Totonis: AI has been and continues to be a focus of investment for ConnectiveRx. Almost every RFP we receive now includes AI questions, especially as brand budgets come under greater scrutiny.
But for us, AI should mean more than just cost savings for brands – that's really a game-changer at this point. We focus on when and where AI integration makes sense to ensure it continually delivers and maximizes value. There is a crucial difference between cost-driven automation and results-driven automation. We think beyond how AI leads to better quality and faster output and look at how AI helps us and our customers achieve better results. These efficiencies should result in better brand performance, not just cost savings.
Healthcare will always be a very human experience, which is why we are incorporating AI that strengthens patient engagement and relationships rather than replacing it. Our customers trust us not only with the integrity of their brand, but also with the care of their patients. AI can pave the way for our human team to do what they do best: provide great care and solve problems with empathy.
Pharm Exec: You returned to the role of CEO in January 2023 after serving as Chairman. What prompted this decision and how have your strategic priorities changed since then?
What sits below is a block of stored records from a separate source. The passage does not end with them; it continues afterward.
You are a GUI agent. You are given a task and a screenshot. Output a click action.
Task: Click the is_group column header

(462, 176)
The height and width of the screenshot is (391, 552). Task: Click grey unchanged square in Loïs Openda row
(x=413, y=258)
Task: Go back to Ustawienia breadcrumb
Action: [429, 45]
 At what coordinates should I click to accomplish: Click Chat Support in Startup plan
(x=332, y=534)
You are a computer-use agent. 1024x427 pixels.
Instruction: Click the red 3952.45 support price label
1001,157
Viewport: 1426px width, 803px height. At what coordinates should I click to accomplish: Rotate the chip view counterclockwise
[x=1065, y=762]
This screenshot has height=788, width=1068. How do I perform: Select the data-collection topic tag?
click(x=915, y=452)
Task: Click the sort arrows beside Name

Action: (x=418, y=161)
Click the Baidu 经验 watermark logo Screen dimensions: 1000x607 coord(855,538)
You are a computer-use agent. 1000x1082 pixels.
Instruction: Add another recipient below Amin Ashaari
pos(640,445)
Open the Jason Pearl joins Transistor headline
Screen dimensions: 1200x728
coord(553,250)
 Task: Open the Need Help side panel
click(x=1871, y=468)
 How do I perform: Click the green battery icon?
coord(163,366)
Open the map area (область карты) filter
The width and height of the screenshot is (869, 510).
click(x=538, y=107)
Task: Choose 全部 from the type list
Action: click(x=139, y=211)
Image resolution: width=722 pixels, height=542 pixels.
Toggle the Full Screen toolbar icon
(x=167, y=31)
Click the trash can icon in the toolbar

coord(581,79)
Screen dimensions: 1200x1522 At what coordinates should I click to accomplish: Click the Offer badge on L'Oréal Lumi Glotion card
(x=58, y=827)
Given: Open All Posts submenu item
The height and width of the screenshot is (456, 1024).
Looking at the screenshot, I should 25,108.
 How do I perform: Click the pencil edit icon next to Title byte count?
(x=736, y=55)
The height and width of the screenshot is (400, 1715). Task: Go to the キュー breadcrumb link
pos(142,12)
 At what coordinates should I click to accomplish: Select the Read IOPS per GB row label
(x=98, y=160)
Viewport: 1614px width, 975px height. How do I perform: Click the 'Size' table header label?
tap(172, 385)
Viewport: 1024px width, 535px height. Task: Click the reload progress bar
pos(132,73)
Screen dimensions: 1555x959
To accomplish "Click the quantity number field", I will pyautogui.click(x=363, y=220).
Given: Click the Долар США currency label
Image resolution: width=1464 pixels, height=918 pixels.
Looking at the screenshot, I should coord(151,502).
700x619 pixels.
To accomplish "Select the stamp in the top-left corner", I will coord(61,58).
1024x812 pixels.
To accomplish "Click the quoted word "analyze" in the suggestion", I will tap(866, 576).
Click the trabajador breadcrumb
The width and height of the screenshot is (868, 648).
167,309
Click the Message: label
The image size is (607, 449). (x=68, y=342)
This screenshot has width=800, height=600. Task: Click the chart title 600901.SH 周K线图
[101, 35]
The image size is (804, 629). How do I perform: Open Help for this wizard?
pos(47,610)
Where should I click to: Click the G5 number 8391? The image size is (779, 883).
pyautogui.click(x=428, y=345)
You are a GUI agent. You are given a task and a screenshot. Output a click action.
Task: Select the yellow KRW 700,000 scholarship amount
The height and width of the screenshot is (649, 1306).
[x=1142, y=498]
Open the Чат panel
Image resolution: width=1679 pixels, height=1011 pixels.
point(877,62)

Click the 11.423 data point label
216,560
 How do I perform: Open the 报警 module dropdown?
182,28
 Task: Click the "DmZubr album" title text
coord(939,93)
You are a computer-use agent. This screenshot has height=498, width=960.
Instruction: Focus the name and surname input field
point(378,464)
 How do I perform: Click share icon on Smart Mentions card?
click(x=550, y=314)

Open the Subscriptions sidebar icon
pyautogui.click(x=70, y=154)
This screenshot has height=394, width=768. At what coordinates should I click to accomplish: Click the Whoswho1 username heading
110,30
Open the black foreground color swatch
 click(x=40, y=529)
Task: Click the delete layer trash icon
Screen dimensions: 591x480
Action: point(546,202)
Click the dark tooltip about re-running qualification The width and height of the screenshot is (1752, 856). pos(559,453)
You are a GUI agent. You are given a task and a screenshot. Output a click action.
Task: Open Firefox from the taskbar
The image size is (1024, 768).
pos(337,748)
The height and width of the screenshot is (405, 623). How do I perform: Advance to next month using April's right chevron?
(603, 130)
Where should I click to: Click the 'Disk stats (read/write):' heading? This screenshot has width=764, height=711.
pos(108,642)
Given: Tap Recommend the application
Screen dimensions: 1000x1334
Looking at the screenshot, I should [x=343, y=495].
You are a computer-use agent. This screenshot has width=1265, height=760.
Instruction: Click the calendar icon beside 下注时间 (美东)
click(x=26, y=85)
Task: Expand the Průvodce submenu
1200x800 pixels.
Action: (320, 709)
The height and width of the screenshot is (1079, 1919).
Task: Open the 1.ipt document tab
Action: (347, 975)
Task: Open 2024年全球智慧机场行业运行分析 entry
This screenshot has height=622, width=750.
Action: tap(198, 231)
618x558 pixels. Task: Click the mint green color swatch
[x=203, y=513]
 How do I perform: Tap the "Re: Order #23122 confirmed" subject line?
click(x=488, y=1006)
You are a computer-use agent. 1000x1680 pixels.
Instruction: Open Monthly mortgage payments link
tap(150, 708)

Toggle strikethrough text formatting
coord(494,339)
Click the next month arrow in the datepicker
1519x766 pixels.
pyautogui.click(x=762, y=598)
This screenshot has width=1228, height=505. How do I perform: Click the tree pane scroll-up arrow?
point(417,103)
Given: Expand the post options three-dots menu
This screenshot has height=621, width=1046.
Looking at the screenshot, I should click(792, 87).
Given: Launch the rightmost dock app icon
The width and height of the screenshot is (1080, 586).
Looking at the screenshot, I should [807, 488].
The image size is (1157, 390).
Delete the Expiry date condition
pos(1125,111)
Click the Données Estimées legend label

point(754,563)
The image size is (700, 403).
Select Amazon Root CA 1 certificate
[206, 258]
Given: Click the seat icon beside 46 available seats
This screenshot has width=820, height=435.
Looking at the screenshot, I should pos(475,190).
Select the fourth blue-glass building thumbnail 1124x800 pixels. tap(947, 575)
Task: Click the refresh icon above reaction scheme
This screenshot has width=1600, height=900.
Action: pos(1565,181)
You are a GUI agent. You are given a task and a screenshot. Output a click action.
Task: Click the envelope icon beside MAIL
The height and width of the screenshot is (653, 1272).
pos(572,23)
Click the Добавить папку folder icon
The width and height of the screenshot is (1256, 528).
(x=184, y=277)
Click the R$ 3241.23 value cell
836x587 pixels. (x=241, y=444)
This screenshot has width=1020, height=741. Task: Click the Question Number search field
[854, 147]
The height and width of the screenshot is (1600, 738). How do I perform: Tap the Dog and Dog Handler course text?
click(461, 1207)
Totonis: The opportunity that excited me in 2015 when I founded ConnectiveRx is still there and growing. There is tremendous potential to transform the way the pharmaceutical industry markets specialty medications, and while we have made significant progress at ConnectiveRx, I believe our greatest impact is still ahead of us. I wanted to come back to our team to fully realize this vision.
“Market changes, regulatory changes, new technologies – they all push us out of our comfort zone and force us to think differently.”
Our priorities have not changed – we remain focused on providing an exceptional experience for our customers, healthcare providers and patients. This happens in three key areas: first, by executing everything we do with precision and striving for flawlessness; second, knowing when technology is enough or when technology needs to be paired with the human touch; and third, to act as a strategic ally for our customers. Our job is to make the work of our partners easier. If we do these three things well, we are successful.
Pharm Exec: What leadership lessons stand out after transitioning between CEO and Chairman roles?
Totonis: Surround yourself with the right people. For me it always depends on the team, because at the end of the day I can't and don't know everything. I have to rely on the experts around me to make informed decisions. Therefore, building and maintaining a trustworthy team is absolutely critical to success.
Pharm Exec: What keeps you personally current despite industry changes? Or guiding principles for your career path?
Totonis: As a student of history, when I look at the last 100+ years, there is only one constant – and that is change. Momentary changes always look disruptive, but if you take a step back and assess where we are, we are all better off for the changes that have taken place. We have better medicines, better treatments and overall better outcomes.
Change forces innovation. When the status quo is disrupted, it pushes us to find better solutions. Market changes, regulatory changes, new technologies – they all push us out of our comfort zone and force us to think differently, solve problems creatively and ultimately deliver better results. Embrace change and do what we humans do best: innovation.